Le Soudan va recevoir une aide de 1,8 milliard de dollars à la suite d’une conférence de pays donateurs, réunis jeudi par visioconférence, a annoncé le ministre allemand des Affaires étrangères.

“Cette conférence ouvre un nouveau chapitre dans la coopération entre le Soudan et la communauté internationale pour la reconstruction du pays”, a salué Heiko Maas, en conclusion de cette conférence organisée sous l’égide de l’Allemagne, de l’Union européenne, des Nations unies et du Soudan.
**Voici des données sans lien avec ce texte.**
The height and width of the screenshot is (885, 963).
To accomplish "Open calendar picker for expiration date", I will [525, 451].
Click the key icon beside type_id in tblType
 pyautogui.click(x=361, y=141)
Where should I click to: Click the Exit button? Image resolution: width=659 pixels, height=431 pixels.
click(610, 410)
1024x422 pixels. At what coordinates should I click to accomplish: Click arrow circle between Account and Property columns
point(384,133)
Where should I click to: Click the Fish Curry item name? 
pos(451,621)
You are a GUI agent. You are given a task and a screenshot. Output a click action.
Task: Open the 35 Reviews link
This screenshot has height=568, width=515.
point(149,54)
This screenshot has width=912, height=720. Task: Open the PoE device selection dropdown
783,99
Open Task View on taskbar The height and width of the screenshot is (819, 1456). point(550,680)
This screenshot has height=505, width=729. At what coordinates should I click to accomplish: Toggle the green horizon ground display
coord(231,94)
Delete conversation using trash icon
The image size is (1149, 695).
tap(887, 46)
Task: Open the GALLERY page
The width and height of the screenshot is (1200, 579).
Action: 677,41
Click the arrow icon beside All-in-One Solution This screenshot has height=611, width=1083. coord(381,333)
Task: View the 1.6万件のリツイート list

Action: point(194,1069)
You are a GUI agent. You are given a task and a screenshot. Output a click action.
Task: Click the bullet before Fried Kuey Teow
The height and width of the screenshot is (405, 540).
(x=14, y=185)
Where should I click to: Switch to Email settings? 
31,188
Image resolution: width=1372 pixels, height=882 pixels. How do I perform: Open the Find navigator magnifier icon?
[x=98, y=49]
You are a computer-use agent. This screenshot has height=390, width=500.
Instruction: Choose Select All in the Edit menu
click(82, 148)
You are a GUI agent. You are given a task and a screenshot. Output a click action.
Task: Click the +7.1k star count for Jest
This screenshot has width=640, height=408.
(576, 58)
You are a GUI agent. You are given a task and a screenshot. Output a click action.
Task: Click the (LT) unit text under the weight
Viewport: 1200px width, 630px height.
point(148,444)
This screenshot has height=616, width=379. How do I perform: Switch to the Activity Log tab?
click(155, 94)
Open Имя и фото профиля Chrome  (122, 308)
Sur l’aide totale promise par une quarantaine de pays, 500 millions de dollars doivent être affectés à un programme d’aide aux familles soudanaises.

Les Etats-Unis ont contribué à hauteur de 356,2 millions de dollars. Même si par ailleurs Khartoum est toujours sur la liste noire américaine des Etats soutenant le terrorisme, ce qui bloque les investissements étrangers, les aides internationales et complique les importations.

Le Premier ministre soudanais, Abdalla Hamdok, a dans la foulée salué un résultat “sans précédent”, qui jette des “bases solides pour aller de l’avant”.

Après une récession en 2019 (-2,5%), le Soudan devrait enregistrer une nouvelle contraction de son économie (-8%) en 2020, selon le Fonds monétaire international.

Plus d’un an après la chute du président Omar el-Bechir, le pays doit aussi composer avec une hausse des prix galopante, une énorme dette publique et de faibles réserves de devises étrangères.

Les manifestations contre les hausses de prix se multiplient, faisant craindre un échec de la transition démocratique.

En pleine bataille contre la pandémie de Covid-19, les Soudanais font de surcroît face à une pénurie de médicaments dans un pays dont l’économie est à bout de souffle, après 30 années de gestion désastreuse sous le président déchu.